Self‐ and Electrodic‐Potential Response to Hydrological and Biogeochemical Processes in the Soil‐Tree Continuum
Journal Article
Overview
abstract
Abstract; Forest sustainability is regulated by the interplay between water and biochemical fluxes within the soil–tree continuum. However, capturing the daily to seasonal interplay of these ecohydrological and biological processes remains a major challenge. Instrumentation is typically compartmentalized—soil, roots, or trunk—hindering a unified understanding of the continuum. Here, we explore the potential of passive electrical methods to concurrently track water and biochemical fluxes across the soil–tree interface. Self and electrodic potential, depending on electrode type, respond to water flow, chemical and thermal diffusion, and redox gradients. We propose an electro‐hydro‐biogeochemical conceptual model linking electrical potential generation to tree transpiration, water uptake, hydraulic redistribution, and soil respiration. Using electrical potential monitored within the soil and across the soil‐root‐trunk continuum at the H.J. Andrews Experimental Forest, Oregon, USA, during summer 2023, we tested this model via daily correlations with sap flow, soil moisture, and carbon dioxide.
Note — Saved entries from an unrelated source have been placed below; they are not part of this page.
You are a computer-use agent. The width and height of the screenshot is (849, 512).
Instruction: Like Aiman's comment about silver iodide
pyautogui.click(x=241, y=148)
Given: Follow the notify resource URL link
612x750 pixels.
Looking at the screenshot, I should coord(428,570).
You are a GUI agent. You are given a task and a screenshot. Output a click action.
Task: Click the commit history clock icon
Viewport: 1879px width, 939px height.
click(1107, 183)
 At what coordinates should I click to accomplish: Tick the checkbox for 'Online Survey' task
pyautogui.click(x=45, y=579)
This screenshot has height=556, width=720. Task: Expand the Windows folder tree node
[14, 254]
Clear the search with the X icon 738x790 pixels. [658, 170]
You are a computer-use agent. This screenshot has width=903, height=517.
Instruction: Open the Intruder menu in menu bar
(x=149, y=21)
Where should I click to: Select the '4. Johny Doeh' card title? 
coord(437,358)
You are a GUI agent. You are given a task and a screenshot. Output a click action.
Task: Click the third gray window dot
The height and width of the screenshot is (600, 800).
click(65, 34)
Despite disturbances caused by wildfire smoke, electrical signals revealed strong correlations with daily patterns and event‐driven perturbations (e.g., wildfire smoke) of hydrological fluxes and biological activity in both trees and soil. Water fluxes emerge as the primary driver of self and electrodic potentials, with redox gradients also playing a significant role across the soil–tree continuum. This study presents a framework for using passive electrical methods as proxies for monitoring forest ecohydrological resilience.